Both the seed protein and seed DNA tests use bulked seed analysis and do not determine exact percentages in samples of mixed varieties. In order to determine exact percentages of varietal mixtures, single seed testing is required. That would be considered a genetic purity test.
Variety ID testing is required for all lots of spring wheat, barley and field peas submitted for final certification.
Adventitious presence is a term used to describe when one type of commodity, grain, or seed is mixed with small amounts of another commodity, grain, or seed. This commingling is generally unintentional and accidental and includes both biotech and non-biotech products.
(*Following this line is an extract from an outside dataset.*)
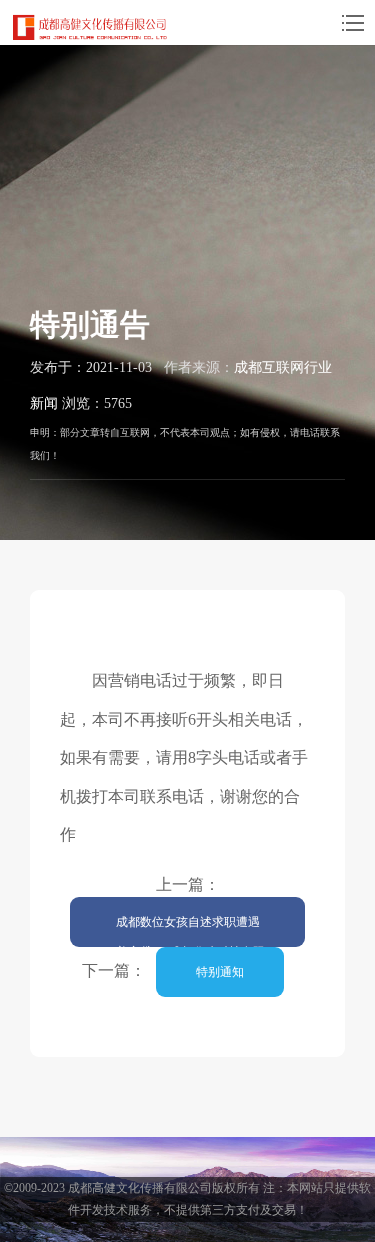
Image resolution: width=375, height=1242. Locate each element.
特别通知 (220, 972)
Adventitious presence can occur when a biotech product, such as a herbicide tolerant soybean, is accidentally mixed into a non-biotech product like a conventional soybean variety. Adventitious presence could also occur when two non-biotech or two biotech products are mixed.
Flow Strip Test
Flow strip tests are antibody based tests that use a support structure in the form of a stick that has imbedded antibodies for a specific trait. The flow strip is placed into a liquid sample and is allowed to absorb. A positive result is indicated if lines develop on the strip after a few minutes. Many different biotech traits can be detected using this type of test including herbicide and insect resistance. Some of the crops that can be tested for biotech traits in this manner include canola, corn, cotton, and soybean. Flow strip tests usually take less than 30 minutes.
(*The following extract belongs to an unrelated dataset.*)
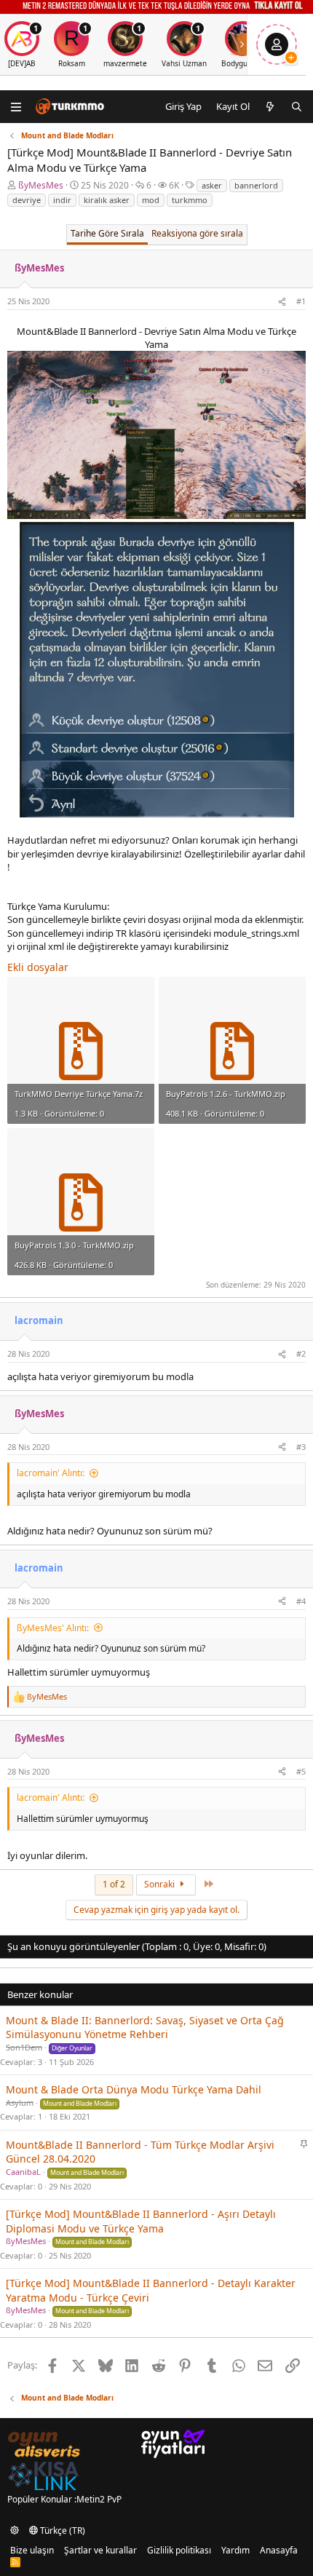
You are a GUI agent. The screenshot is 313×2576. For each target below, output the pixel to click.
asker (212, 185)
ELISA stands for Enzyme Linked Immunosorbent Assay and is another type of antibody based test similar to a flow strip test. In this test, a plate is used that contains wells coated with a specific antibody that targets an antigen or protein of interest. In the case of adventitious presence of biotech crops, the protein could be produced by the Roundup gene in biotech soybeans. The antibody captures the protein and then allows the user to detect the protein on a plate reader. The department currently conducts ELISA tests for the detection and quantification of low levels of glyphosate (Roundup Ready®) soybean (less than 3%) in conventional soybean. ELISA tests can be performed in less than one day.
Flow strip tests and ELISA tests detect proteins that are produced by a biotech trait. A DNA test actually targets the gene of the biotech trait or regions next to the gene using the process of PCR (polymerase chain reaction) to detect this area of interest. This test is very specific and can be used in a qualitative form (presence or absence) or a quantitative form (exact percentage) of a particular biotech trait. Many different biotech traits can be detected in this manner including those from corn, cotton, canola, and soybean. DNA tests are sensitive and can detect small amounts of biotech traits in a sample. DNA tests can be performed in 1-2 days depending upon the sample. The Seed Department currently conducts a qualitative DNA test in soybean for the presence or absence of the Roundup Ready gene.
Herbicide bioassay tests can also be used to detect an adventitious presence in a sample. Most herbicide tolerant crops have bioassay tests that are designed to verify that a seed source has a minimum acceptable level of herbicide tolerance. These same tests can be used to identify the presence of a herbicide tolerant trait in a conventional sample. Bioassay tests usually take 7 days to complete. The Seed Department offers several different types of herbicide bioassay tests including Roundup Ready soybean and canola, Liberty Link canola, and Clearfield wheat, canola, and sunflower.